The miRNA studies clearly show that the AgNPs have significant effects on bone-specific genes or transcriptional factors regulation through miRNAs inducing an enhanced formation of bone morphogenic proteins with positive effects on the overall minerals deposited by the cells. Although in this work we mostly focused on the analysis of regulation of the genes and the transcriptional factors affecting bone formation, the AgNPs were also found to affect a number of genes that are related to stress, cellular assembly and organization, cellular function and maintenance, cell to cell signalling and interaction, protein synthesis and degradation, and carbohydrate metabolism (data not shown here). The mechanisms by which the nanoparticles are inducing these effects are still under investigation using a combination of genomic, proteomic and bioinformatics approaches. Further investigation of the ‘cross-talk’ between transcriptional factors and BMPs in bone cells is important in order to understand the processes by which nanoparticles, especially AgNPs, enhance bone formation. To our knowledge, these are the first data indicating that a large number of engineered nanomaterials play a significant role in bone mineralization at the genomic level and suggesting that other nanoparticles not evaluated in this study may also alter mineralization in these cells in a similar manner. Although the use of nanomaterials for bone generation has been previously reported, the major goal for these studies was mostly to create nontoxic 3D nano-based scaffolds for cellular proliferation and tissue growth. In this work we show that the uptake of the nanoparticles by bone cells was found to have a positive effect on the overall mineralization level of these cells. As a result, these results can be the foundation of a bone regeneration technological platform, in which antibody targeted nanoparticles can be delivered in vivo to the osteoblast cells only and increase their corresponding level of mineral formation.
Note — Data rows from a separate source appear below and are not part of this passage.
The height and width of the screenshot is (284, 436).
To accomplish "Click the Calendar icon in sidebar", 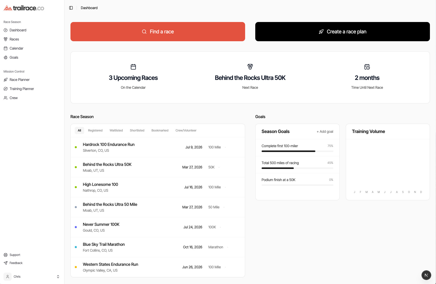I will coord(6,48).
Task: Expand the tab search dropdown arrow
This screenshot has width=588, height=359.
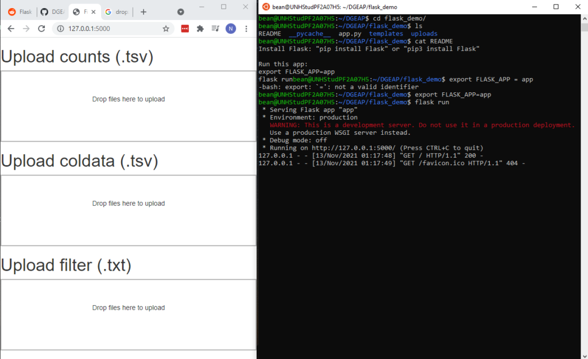Action: tap(181, 11)
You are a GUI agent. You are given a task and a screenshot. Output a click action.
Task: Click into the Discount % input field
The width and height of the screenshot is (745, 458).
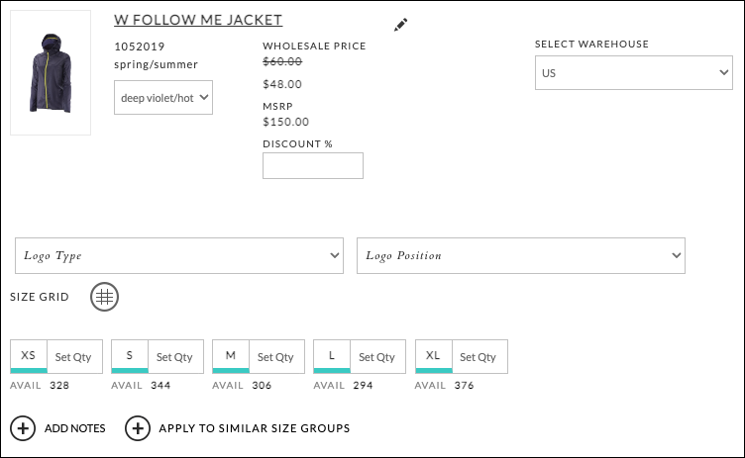point(313,165)
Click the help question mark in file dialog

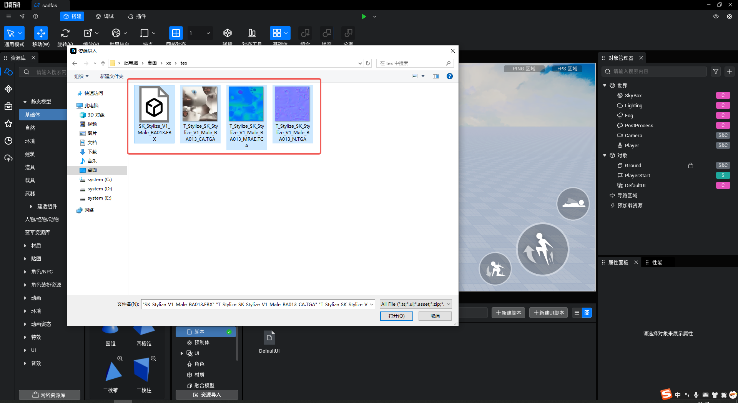pos(449,76)
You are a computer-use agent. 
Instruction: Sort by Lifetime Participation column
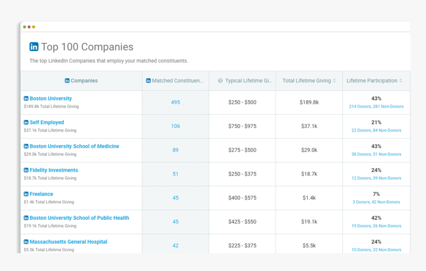(x=401, y=81)
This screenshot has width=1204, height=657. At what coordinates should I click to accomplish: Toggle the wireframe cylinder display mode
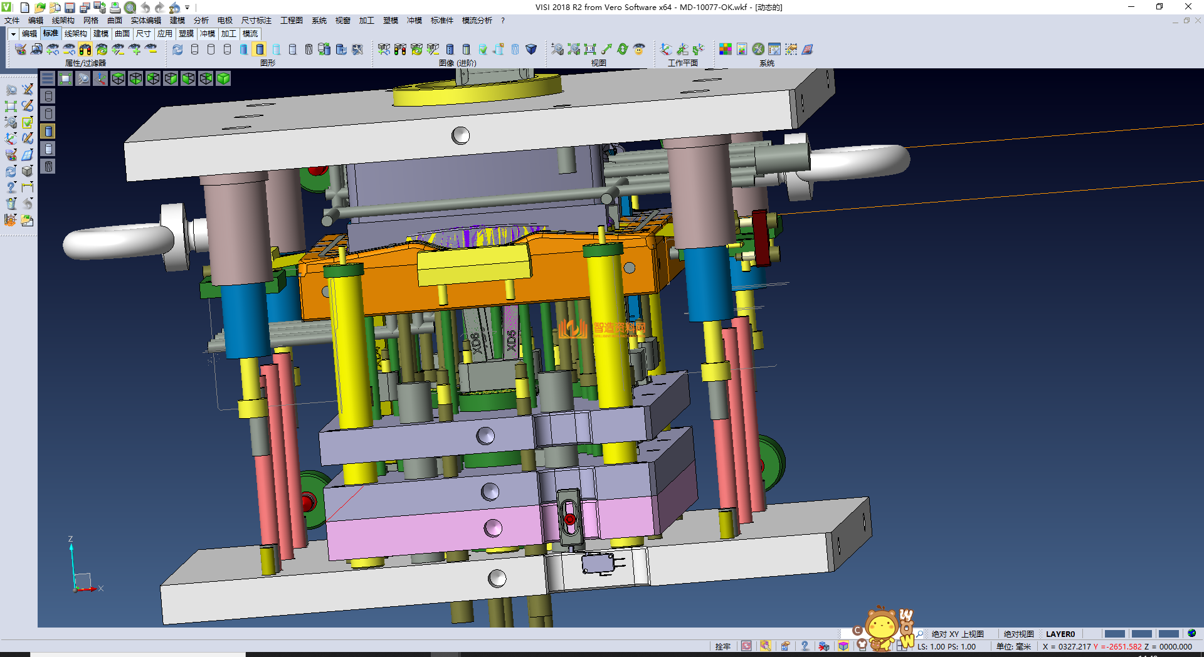pyautogui.click(x=194, y=50)
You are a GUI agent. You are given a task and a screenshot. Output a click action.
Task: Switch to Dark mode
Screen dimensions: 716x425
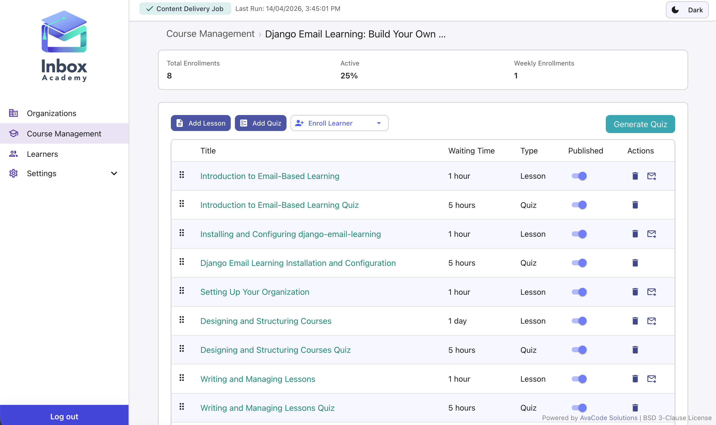point(687,9)
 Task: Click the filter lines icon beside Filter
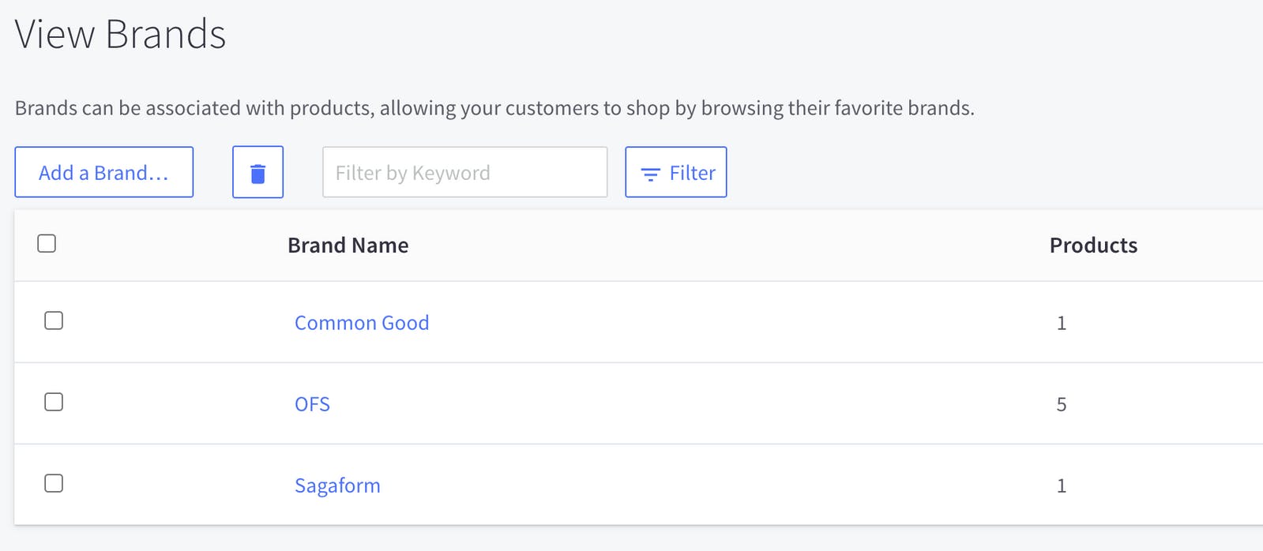point(650,174)
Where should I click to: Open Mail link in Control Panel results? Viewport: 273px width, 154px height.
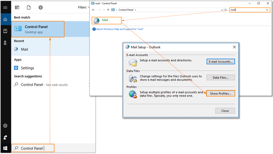click(x=105, y=21)
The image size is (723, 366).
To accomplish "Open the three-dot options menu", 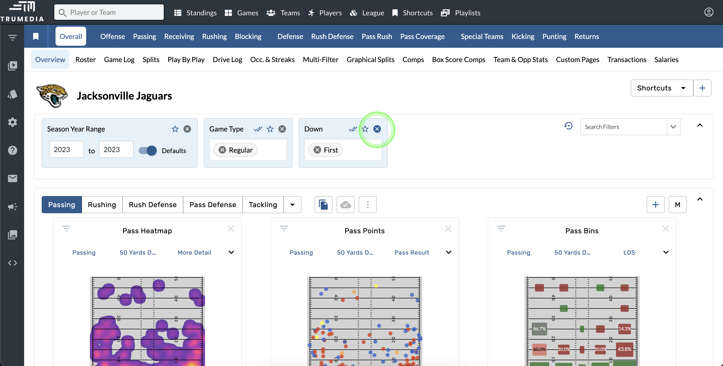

Such approaches could find excellent applications in addressing medical conditions such as osteoporosis, bone death or resorption without the need for surgical interventions.

Conclusions

A thorough evaluation of the effects due to various nanomaterials on cell calcification and bone matrix formation in MC3T3-E1 bone cells is very important, given the newly found nanoparticles–cells interactions and the nanoparticles-induced enhanced extracellular bone matrix formation. In this study, it was found that several nanomaterials induced calcification of MC3T3-E1 cells with the highest response being induced by the AgNPs. The enhanced magnitude of the mineralization and ALP expression in the cells incubated with AgNPs was significantly greater than the levels of the enzyme analysed in the cells treated with the other nanomaterials studied (SWCNTs, TiO2 and HAP). Alizarin red staining is still the standard method to visualize mineralization in osteogenic cell cultures. In the present study the number of the nodules formed in the culture of bone cells treated with AgNPs was higher than those induced by the other nanomaterials and untreated control cells. In addition to these phenotypic responses, we found that the exposure of cells to AgNPs affected genes responsible for osteogenic differentiation. The miRNA analysis indicated that miRNA regulation and expression of essential transcriptional factors and BMPs played an important role in activating the process of mineralization in bone cells exposed to AgNPs. To our knowledge, this is the first report that describes the regulation of a specific developmental activity by a nanomaterial resulting in a beneficial outcome.